There is this movie, a.k.a. story, that has been floating around in my mind all week. I’m trying to resist writing it because I have other things to work on…other stories that have come to me. This one doesn’t seem to be going away though. Will I write it? I don’t know.
Like I said on my Twitter page this morning stepping outside the book is a good thing. I think my life would feel really snore worthy if all I did every day of the year was write every second of the day. I am glad I have a chance to explore my other talents and passions. However, stepping outside the world of fiction sometimes leads me to being inspired to write, or do, new things. This story is not much different.
What makes me want to write it is because I have been dealing with some things in my real world and something about the story kind of fits it…it’s something I wouldn’t mind being a reality on some levels but I know that will never be possible for me. If you cannot have it in reality why not build it in a fictional world. Yeah, dreams sometimes collide with fiction and that’s not such a bad thing.
So why am I not sure I will write this one–other than being busy with other stories? Um…attention span at minus zero these days. Seriously, between now and cooking dinner I am sure another movie will play in my mind and I will, like Alice, follow the rabbit, fall down a hole and get lost in Wonderland.

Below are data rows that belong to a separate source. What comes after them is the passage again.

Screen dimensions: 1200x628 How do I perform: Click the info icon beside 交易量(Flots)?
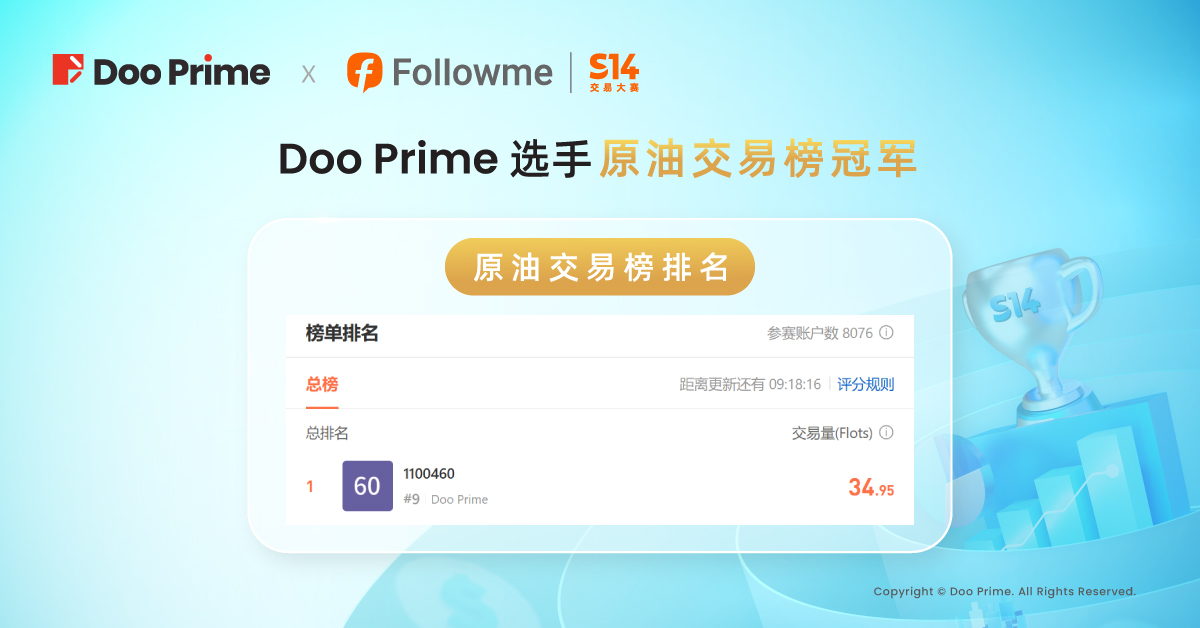click(885, 433)
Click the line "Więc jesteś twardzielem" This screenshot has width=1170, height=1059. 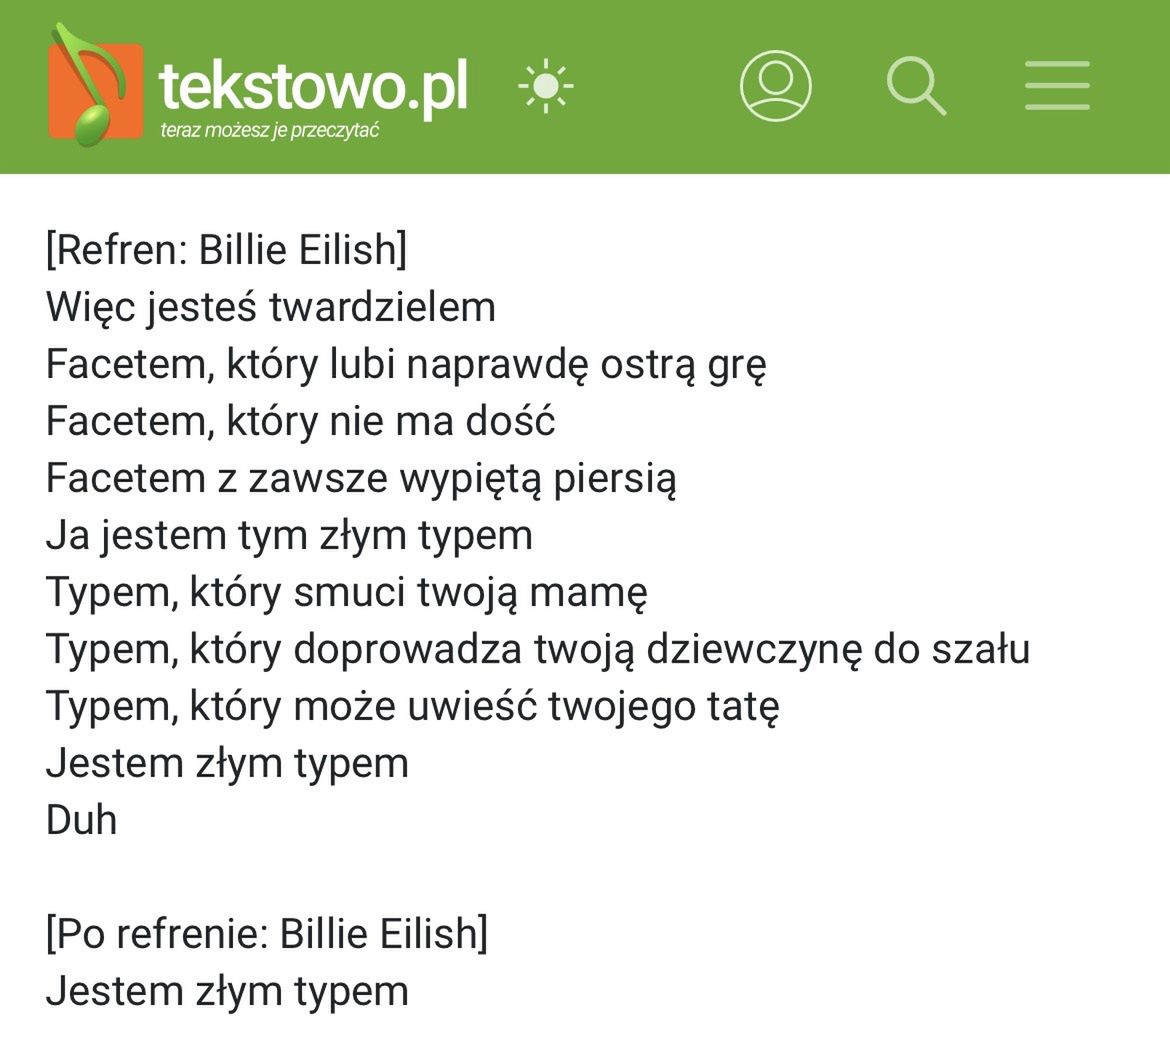point(270,306)
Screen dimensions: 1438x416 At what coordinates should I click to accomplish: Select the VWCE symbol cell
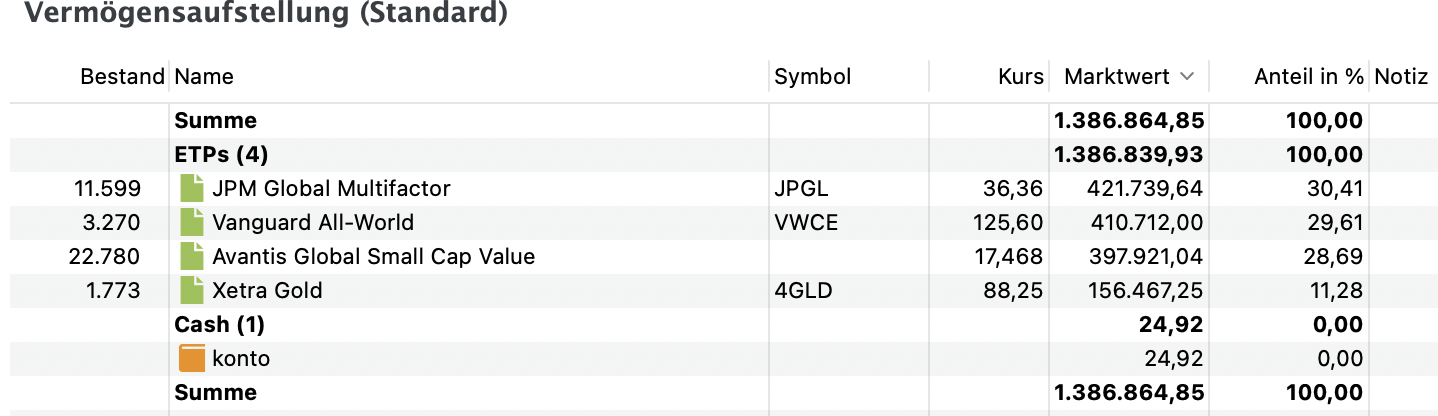coord(806,222)
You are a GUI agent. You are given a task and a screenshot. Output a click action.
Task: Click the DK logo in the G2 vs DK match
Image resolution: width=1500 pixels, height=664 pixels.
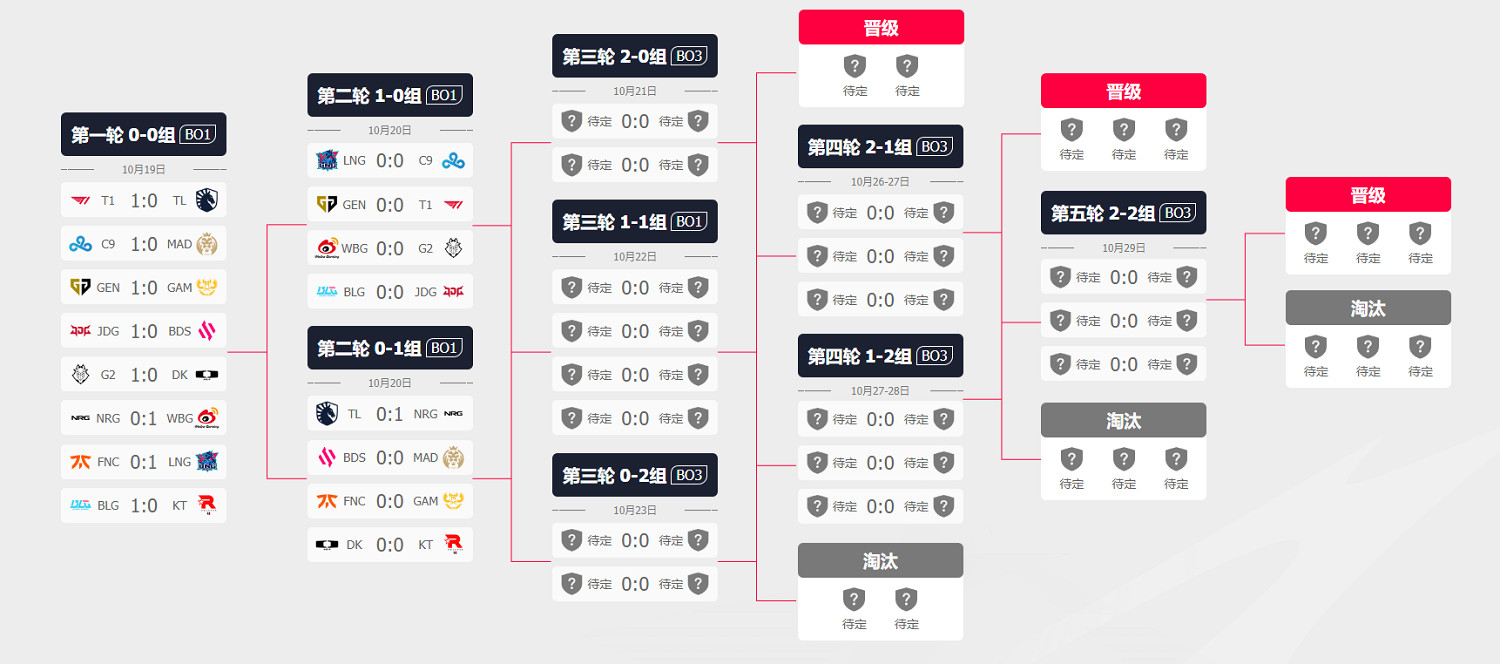tap(207, 375)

Plus, I don’t know, I kind of like the dream the way it is…neither happy ending nor non-happy ending. It’s like an open mystery that I can weave the way I want anytime I want. Once I put it on paper it’s kind of over.
While I contemplate to write or not to write I will focus on the story I started last week. What? Attention span minus zero right now ;). I need a vacation but God knows that will probably inspire yet another movie to start playing in my mind and another story to take up space on my computer.